(Entries for locating described items)
· · ·
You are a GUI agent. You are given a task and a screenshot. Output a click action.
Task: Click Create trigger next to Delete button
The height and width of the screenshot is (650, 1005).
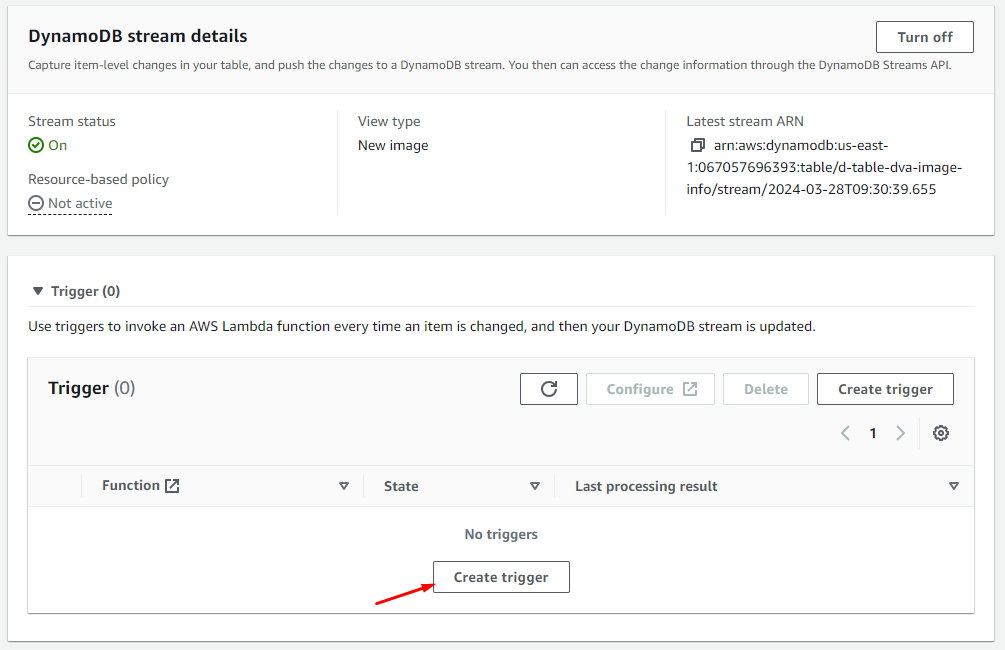(x=885, y=389)

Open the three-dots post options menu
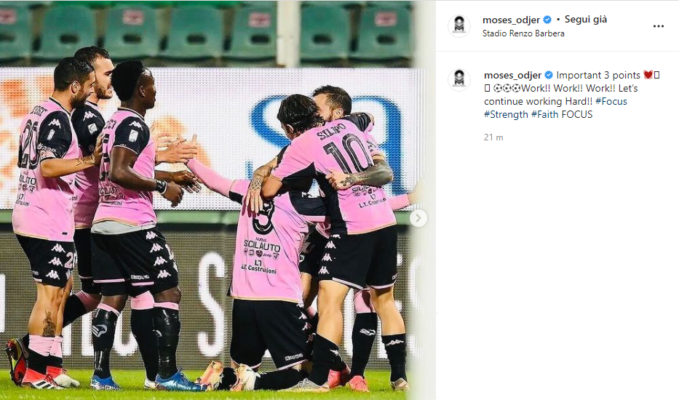[658, 26]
· · ·
- OBJECTIVE
Can you give every line of the entries above as a numbered list, skipping blank lines and leaving the pictures out?

- RESULT
1. You are a GUI agent. You are given a task and a screenshot. Output a click action.
2. Task: Click Create trigger next to Delete button
3. The height and width of the screenshot is (650, 1005).
4. (x=885, y=389)
5. Open the three-dots post options menu
6. [658, 26]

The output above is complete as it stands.